Originally Posted by Don Blazys

To: CraigD. P.S. In LaTex, the logarithmic exponent should assume the form…

Mea maxima culpa!

My apologies for taking so long to get it right.

All those parentheses got me mixed up – embarrassing for a guy who writes parsers and other parentheses-y things for a living.

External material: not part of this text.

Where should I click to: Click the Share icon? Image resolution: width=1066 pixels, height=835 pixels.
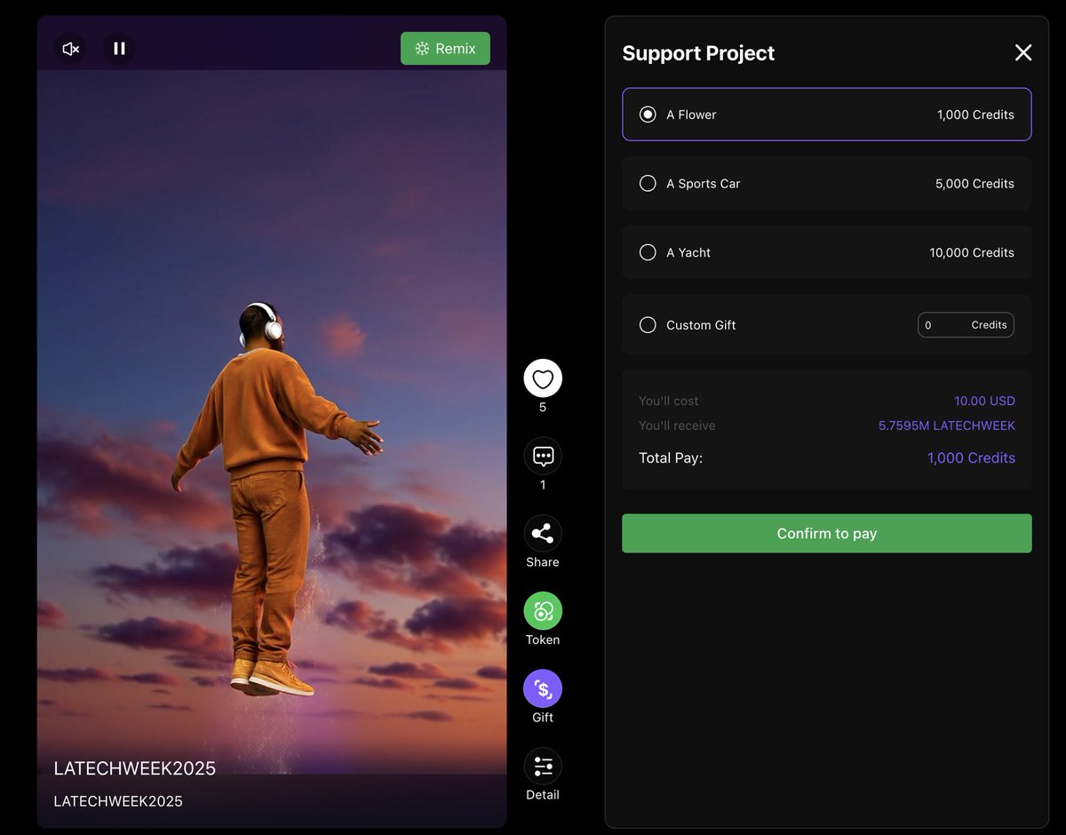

Hopefully, we’ve now gotten past the electronic barrier of writing the equation (which would have taken all of 30 seconds using an old-fashioned chalkboard). Though, to spread the culpa around a bit, Don could have saved me from my folly by learning a bit of LaTeX. It’s not difficult, and offers the pleasure at seeing ugly keystrokes rendered as pretty pictures.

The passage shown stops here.